Петр Первый на земле Донской — страница 11 из 19

– Я поддерживаю сие мнение господина Тиммермана, – встал со своего места Головин. – Взрывать надобно немедля, а в пролом, коий непременно возникнет от взрыва, бросить государевых солдат.

Все поддержали Головина и Тиммермана, только осторожный Гордон советовал все точнее разузнать, прежде чем поджигать пороховой заряд, опасаясь, что взрыв не достигнет своей цели и может нанести больше вреда русским, чем туркам. Но большинство участников военного совета настаивало на взрыве.

На рассвете шестнадцатого сентября, когда первые лучи солнца робко выглянули из-за горизонта, русские солдаты тайным обычаем покинули близь лежащие к подкопу траншеи. Саперы подожгли порох, утренняя тишина раскололась от страшного взрыва, поднявшего в воздух доски, бревна, обломки кирпичей. Вся эта убийственная масса тяжко рухнула на позиции головинской дивизии, давя, калеча и убивая солдат. Петр, наблюдавший за взрывом, яростно выругался:

– Черт побери, господам иноземным инженерам не жалко солдат российских! Вы уверяли нас, Тиммерман, что взрыв рассчитан вами и не причинит вреда нашим солдатам. Вы лжец, Франц, и вы, Адам, тоже!

В числе первых царь кинулся разбирать завалы, из-под которых было извлечено тридцать трупов и около сотни раненых русских солдат и офицеров.

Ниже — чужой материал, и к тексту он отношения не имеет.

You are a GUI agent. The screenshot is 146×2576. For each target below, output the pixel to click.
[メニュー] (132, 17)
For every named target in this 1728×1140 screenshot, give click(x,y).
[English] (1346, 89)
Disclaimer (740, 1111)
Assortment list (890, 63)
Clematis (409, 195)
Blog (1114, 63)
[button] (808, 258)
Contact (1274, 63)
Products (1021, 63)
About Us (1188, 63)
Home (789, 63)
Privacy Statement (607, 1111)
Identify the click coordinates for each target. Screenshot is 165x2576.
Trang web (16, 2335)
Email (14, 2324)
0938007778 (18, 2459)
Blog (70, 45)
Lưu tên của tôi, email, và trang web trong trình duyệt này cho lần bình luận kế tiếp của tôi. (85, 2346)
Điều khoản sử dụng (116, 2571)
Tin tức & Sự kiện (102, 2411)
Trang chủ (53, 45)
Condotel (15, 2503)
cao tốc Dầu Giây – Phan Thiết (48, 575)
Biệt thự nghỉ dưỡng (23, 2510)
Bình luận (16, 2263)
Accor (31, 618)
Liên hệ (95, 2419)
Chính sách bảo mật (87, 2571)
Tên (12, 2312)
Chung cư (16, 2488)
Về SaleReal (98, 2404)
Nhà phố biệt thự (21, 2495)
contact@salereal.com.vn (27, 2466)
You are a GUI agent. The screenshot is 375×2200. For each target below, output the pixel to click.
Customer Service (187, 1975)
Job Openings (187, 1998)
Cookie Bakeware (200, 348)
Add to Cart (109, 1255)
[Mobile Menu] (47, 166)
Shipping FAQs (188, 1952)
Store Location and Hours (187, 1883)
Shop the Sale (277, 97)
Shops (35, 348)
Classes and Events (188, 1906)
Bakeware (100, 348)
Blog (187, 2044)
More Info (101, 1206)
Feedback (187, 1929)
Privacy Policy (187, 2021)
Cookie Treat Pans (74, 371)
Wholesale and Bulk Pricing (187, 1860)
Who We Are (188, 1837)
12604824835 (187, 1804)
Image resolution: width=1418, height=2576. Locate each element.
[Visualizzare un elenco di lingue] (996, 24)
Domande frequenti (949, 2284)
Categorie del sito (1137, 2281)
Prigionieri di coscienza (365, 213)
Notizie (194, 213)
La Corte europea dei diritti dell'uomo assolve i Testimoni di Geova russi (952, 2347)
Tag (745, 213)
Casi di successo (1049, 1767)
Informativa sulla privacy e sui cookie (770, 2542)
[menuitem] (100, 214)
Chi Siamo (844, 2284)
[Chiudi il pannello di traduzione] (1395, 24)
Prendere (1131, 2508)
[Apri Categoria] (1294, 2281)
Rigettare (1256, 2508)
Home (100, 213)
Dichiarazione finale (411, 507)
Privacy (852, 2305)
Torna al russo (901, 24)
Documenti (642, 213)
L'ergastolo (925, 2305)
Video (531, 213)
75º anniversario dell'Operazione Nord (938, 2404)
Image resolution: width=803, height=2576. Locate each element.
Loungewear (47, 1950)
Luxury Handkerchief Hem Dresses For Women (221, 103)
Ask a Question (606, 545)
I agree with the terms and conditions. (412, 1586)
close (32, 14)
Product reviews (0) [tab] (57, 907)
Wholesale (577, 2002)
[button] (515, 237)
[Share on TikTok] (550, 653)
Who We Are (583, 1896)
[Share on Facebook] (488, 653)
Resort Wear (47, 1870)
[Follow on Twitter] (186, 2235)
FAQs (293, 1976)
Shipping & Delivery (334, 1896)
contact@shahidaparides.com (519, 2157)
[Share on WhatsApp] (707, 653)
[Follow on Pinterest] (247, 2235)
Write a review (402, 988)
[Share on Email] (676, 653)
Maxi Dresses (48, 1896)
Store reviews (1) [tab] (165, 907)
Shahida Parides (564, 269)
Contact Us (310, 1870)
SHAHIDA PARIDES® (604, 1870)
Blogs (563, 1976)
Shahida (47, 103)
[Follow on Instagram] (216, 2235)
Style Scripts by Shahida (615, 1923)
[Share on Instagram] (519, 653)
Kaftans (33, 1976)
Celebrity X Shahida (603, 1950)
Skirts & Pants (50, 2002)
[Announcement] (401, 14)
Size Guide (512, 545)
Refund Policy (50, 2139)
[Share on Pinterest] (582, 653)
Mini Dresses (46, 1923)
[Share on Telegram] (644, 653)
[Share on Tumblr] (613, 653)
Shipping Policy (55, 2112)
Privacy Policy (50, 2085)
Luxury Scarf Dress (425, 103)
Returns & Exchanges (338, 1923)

На стенах азовской крепости плясали от радости и выкрикивали русским непристойности турецкие янычары. Среди потешавшихся над неудачами россиян был и голландский матрос Яков Янсен, недавний любимец Петра. Он не ведал, что жить ему осталось недолго.

Целый день не выходил Петр из своего шатра. Лил холодный осенний дождь, солдаты уныло мокли на ветру, грея руки у чадящих от сырых двор костров. Ветер остервенело рвал царский шатер, тяжкие воспоминания о последней неудаче на части рвали душу государеву. А тут еще Алексашка Менщиков сообщил Петру, что в Москве враги государя распространяют слухи о разгроме русской армии под Азовом и гибели самого царя.

Петр присел на низкий столик и начал письмо Андрею Виниусу в Москву. «А здесь, слава Богу, все здорово, – писал царь, – и в городе Марсовым плугом все спахано и насеяно, и не токмо в городе, но и во рву. И ныне ожидаем доброго рождения». Кликнув курьера, Петр велел срочно скакать в Москву с письмом к Виниусу.

Прошел день. С рассветом восемнадцатого сентября яростно застучал по земле проливной дождь, перешедший вскоре в град. Сразу стало холодно. Солдаты пытались согреться у костров, но под дождем и градом они смрадно чадили, не давая тепла. Настроение упало до полного безразличия. Никто уже не хотел лезть на неприступные стены Азова, никто не желал рыться в холодной и вязкой земле, подводя подкопы под стены крепости. Все чаще в среде солдат раздавались разговоры о снятии осады и перенесении ее на весну будущего года. Но Петр упорно настаивал на продолжении осады, требуя от Лефорта ускорить рытье подкопов.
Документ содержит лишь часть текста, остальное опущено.